Die erste Station in der Türkei scheint für die meisten Reisenden nur Durchgangsstation zu sein. Gerade deshalb, sollte man hier einen Stop einlegen und das rege Treiben in den Gassen und Basaren genießen. Wenig beeindruckt vom touristischen Rummel, wie es ihn in Istanbul gibt, erscheint Edirne. Die einstige Größe der Stadt, welche im Mittelalter ca eine halbe Million zählte, wird einem vor allem an der Größe der Moscheen und Hane bewusst. Als einstige Hauptstadt des osmanische Reiches, weist die Stadt noch immer eine beträchtliche Anzahl historischer Bauten auf. Jedoch lässt sich auch hervorragend das pulsierende Leben in den Straßen beobachten und den ersten Cay des Tages trinken.
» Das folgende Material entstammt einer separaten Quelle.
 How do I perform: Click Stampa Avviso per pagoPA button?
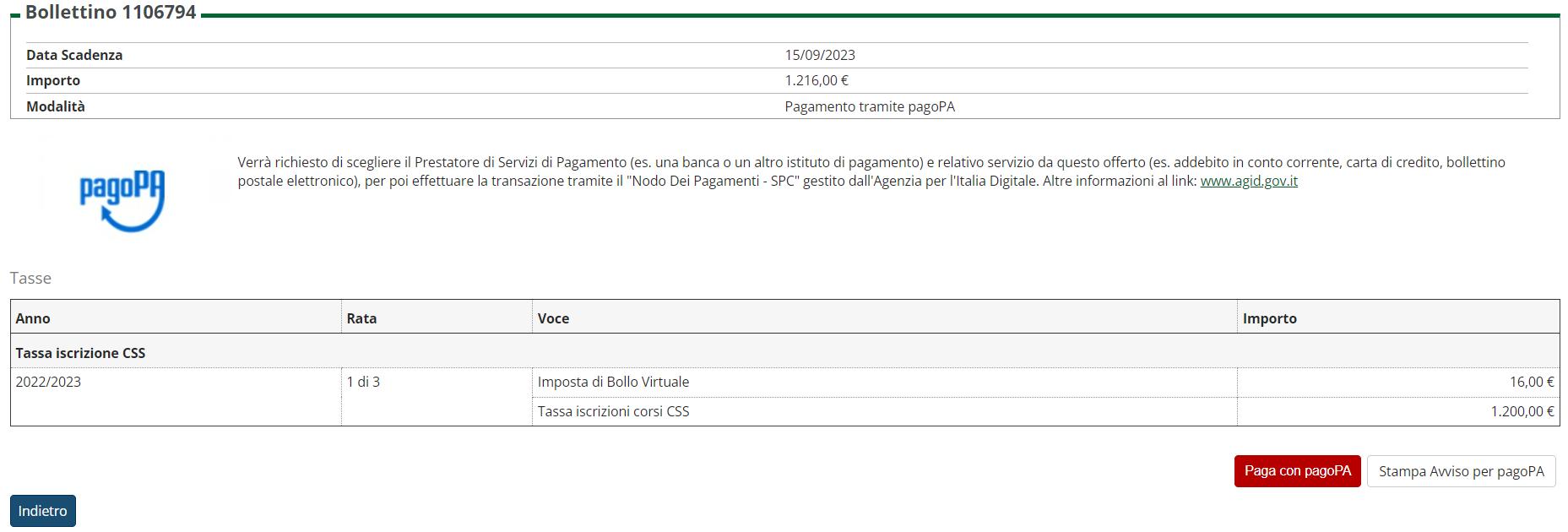click(1461, 471)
Bekannt ist Edirne vor allem dank der Selimiye, dem Hauptwerk Sinans. Diese Moschee, welche seit 2011 den Welterbestatus zugesprochen bekam, stellt die Vollendung der osmanischen Moscheebaukunst dar. Die Bauarbeiten begannen 1568 und endeten offiziell sieben Jahre später. Ähnlich einer christlichen Dombaustelle scheint jedoch auch hier nach der Bauphase die Instantsetzungsphase zu kommen. So hatten sich die Edirner fürs Jahr 2022 nicht nur den Vorplatz zum Moschee Komplex vorgenommen, sondern auch das Innere aufwändigen Sanierungsmaßnahmen unterzogen. So war die andächtige Stille nur im Nachhinein auf den Bilder zu erfassen, fehlen hier eben Presslufthammer, Bagger und Bauhelme gänzlich.
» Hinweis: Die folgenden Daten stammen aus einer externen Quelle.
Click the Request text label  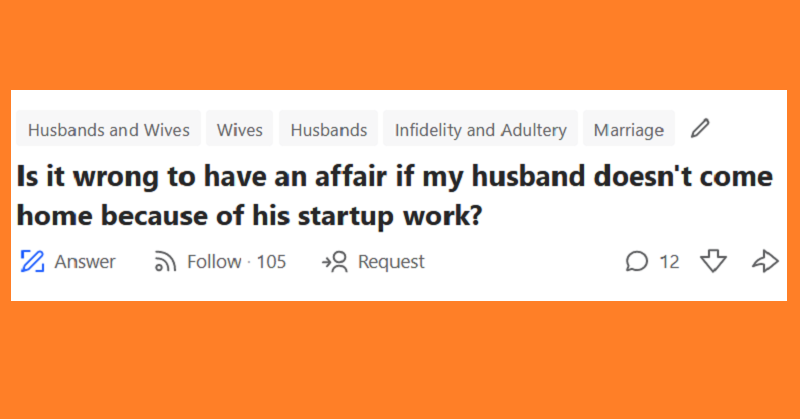(391, 262)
Etwas ausserhalb der Stadt hat sich mit dem von Sultan Bayezid gestifteten Moschee Komplex eine Besonderheit erhalten. Hier lässt sich ein mittelalterliches Krankenhaus mit psychiatrischer Abteilung besuchen. Das angegliederte Medizinmuseum gibt auführliche Informationen zur Ausbildung der Ärzte, Herstellung von Tinkturen, Salben und Medikamenten sowie der Therapie der Erkrankten. Klassisch umfassten solche Stiftungen: Eine Schule, eine Moschee sowie eine Suppenküche zur Speißung der Armen. Dem Sultan war jedoch auch die Einrichtung einer medizinischen Lehranstalt mit Bibliothek und Krankenhaus wichtig.
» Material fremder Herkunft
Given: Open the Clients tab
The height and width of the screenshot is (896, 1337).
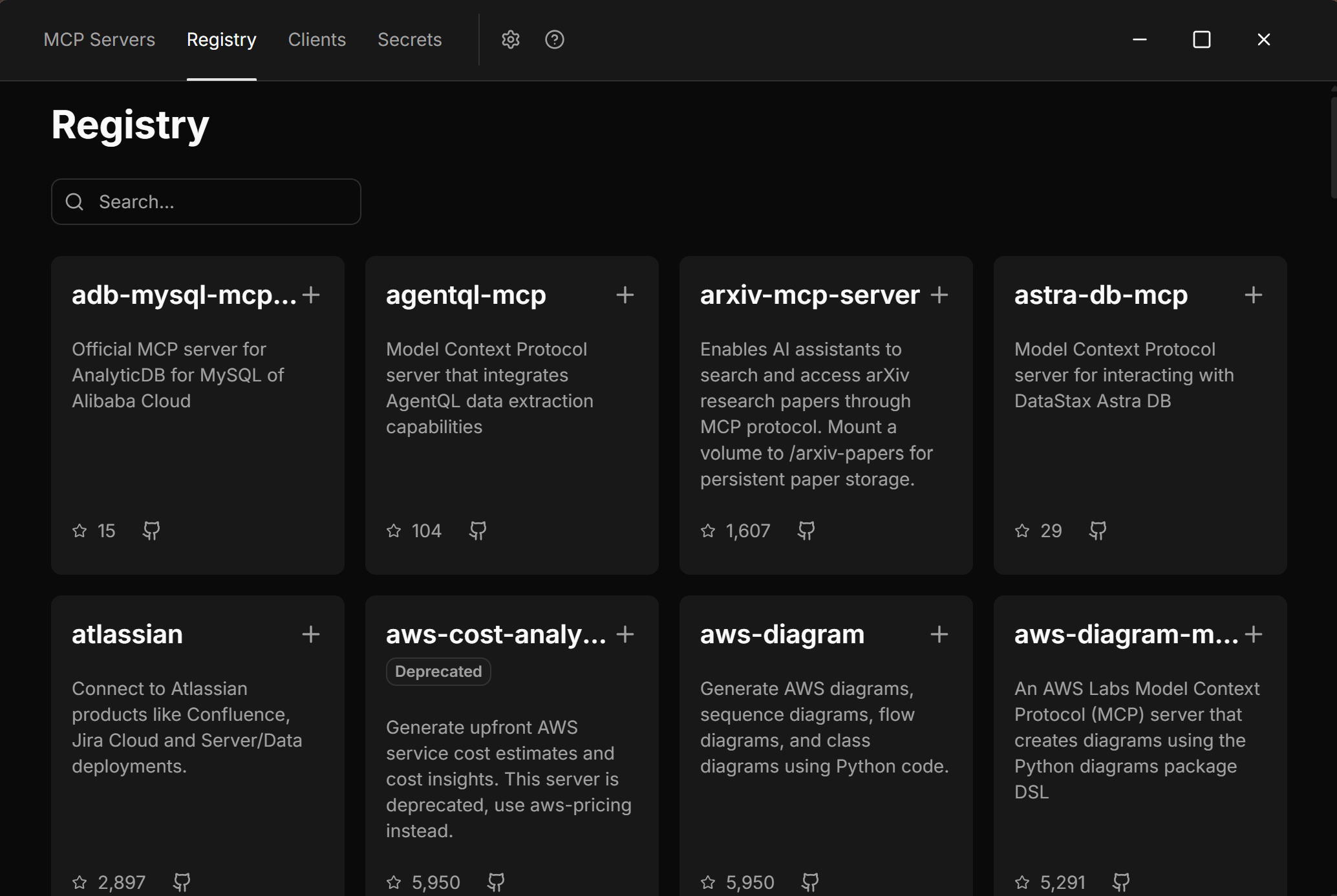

Die psychiatrische Abteilung zeigte sich erstaunlich fortschrittlich und humanistisch. Neben Beschäftigungstherapie und grüner Therapie, welche wir in modernen Psychiatrien nach wie vor finden, gab es eine Musikkapelle, die den Kranken Musik vorspielte, um die Genesung zu fördern. Die Patienten konnten sich in einem Garten aufhalten, welcher mit duftenden Blumen bepflanzt war. Eine überraschende Erkenntniss, die das Ganze in einem hinterlässt, zeigen sie doch auch auf, wie weit wir in der modernen Krankenhauspsychiatrie in den letzen fünfhundert Jahren gekommen sind.